# Julieanne Kost's Presets Downloads



## lay9eggs (Dec 31, 2016)

Hi,
Does anyone know where I can download JKost's presets? I looked into her blog but couldn't find the download page. 
I'm looking to download some simple (slightly warm tone) presets for b/w process. 

Thanks for your help
Aaron


----------



## Tony Jay (Dec 31, 2016)

Try this link:https://scproxy-prod.adobecc.com/do...63c&format=zip&filename=JKostBasicPresets.zip


----------



## lay9eggs (Dec 31, 2016)

Thanks, Tony. Really appreciate your help

I just tried out the presets and found that the tones too strong. I'm really looking for a slightly, warm color so that the image doesn't look neutral.

Should anyone know of other presets that I can try, please let me know. Thank you

Aaron


----------



## Tony Jay (Dec 31, 2016)

Hi Aaron,

I got to say this: Presets are not really a magic bullet.
The edits they apply are not proportional to the image (either tones or hues) but absolute.
So, the "best" preset may be hopelessly inappropriate for your images.
I know many people offer free presets (good for them) but, frankly, those who sell presets (particularly those who make extravagant promises about the results) are, in my book anyway, only one step away from snake-oil salesmen.

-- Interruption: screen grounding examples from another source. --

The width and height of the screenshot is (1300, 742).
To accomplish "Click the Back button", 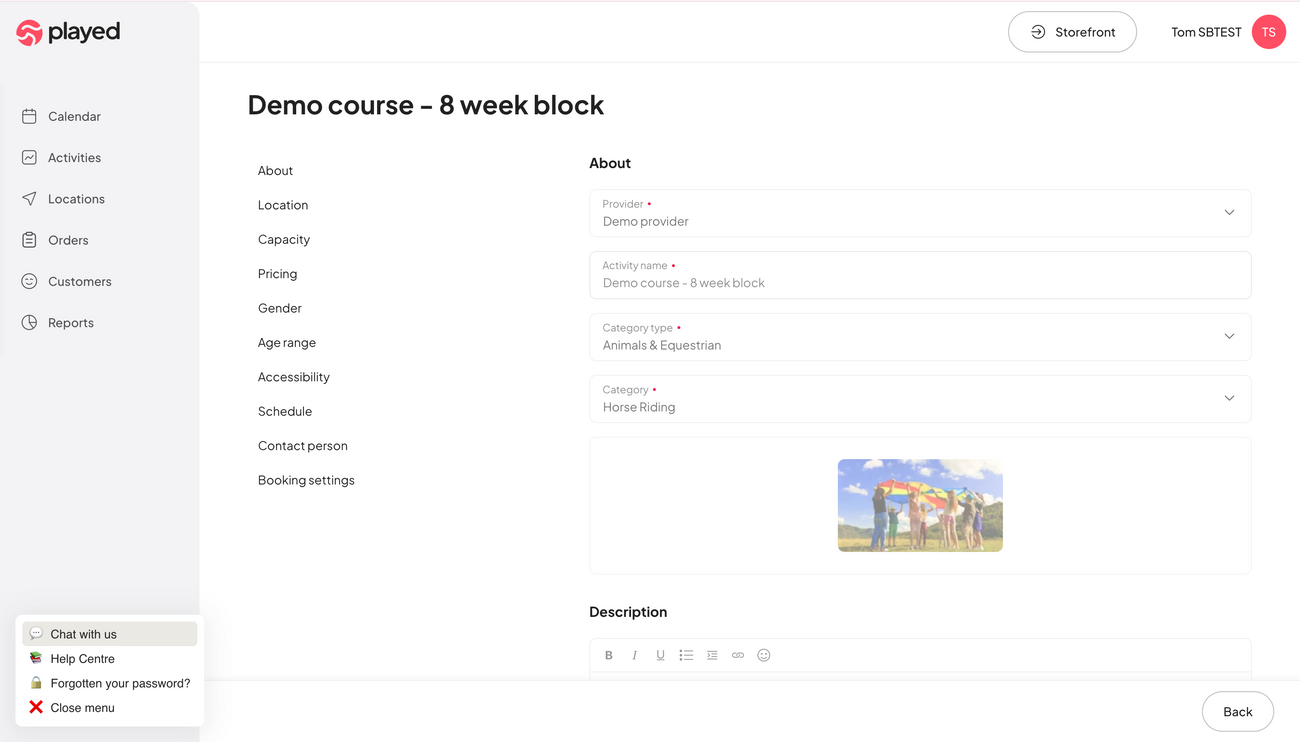I will [1238, 711].
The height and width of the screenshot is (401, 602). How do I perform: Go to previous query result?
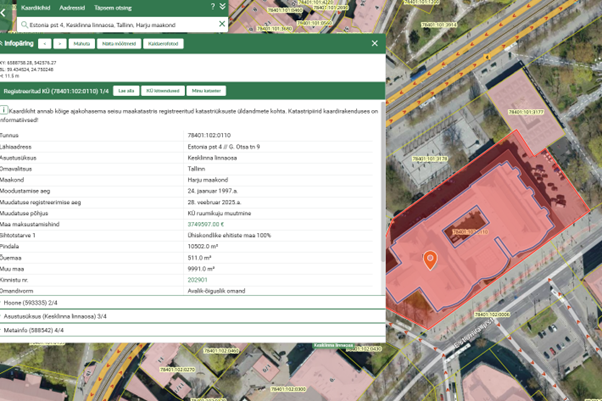(44, 44)
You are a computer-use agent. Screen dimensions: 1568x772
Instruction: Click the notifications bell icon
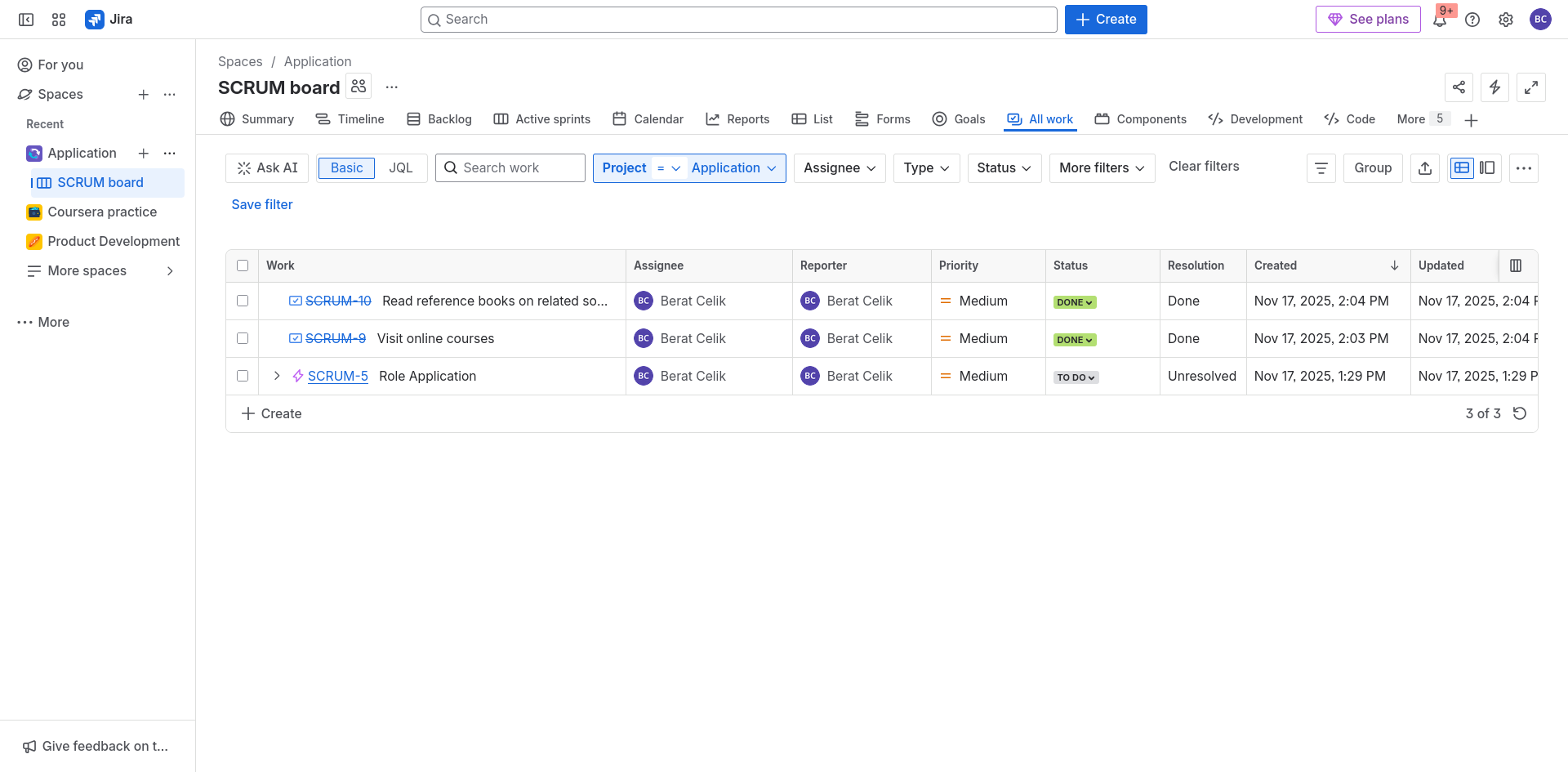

There is just no substitute for developing your own skills.
Depending on how you shoot it may be possible for you to develop your own presets that complement your shooting but almost any preset that alters colour or tone will need fine-tuning for individual images.

I do use presets that alter sharpening and noise reduction based on ISO and specific lenses.
I have never used a preset that alters tones or colour.

Julieanne Kost is an acknowledged expert (in fact much more than that - she is also an artistic genius) in post-processing digital images but surely it is obvious that those presets you tried suit her photographic technique and aesthetic style rather than being universally applicable to all-comers.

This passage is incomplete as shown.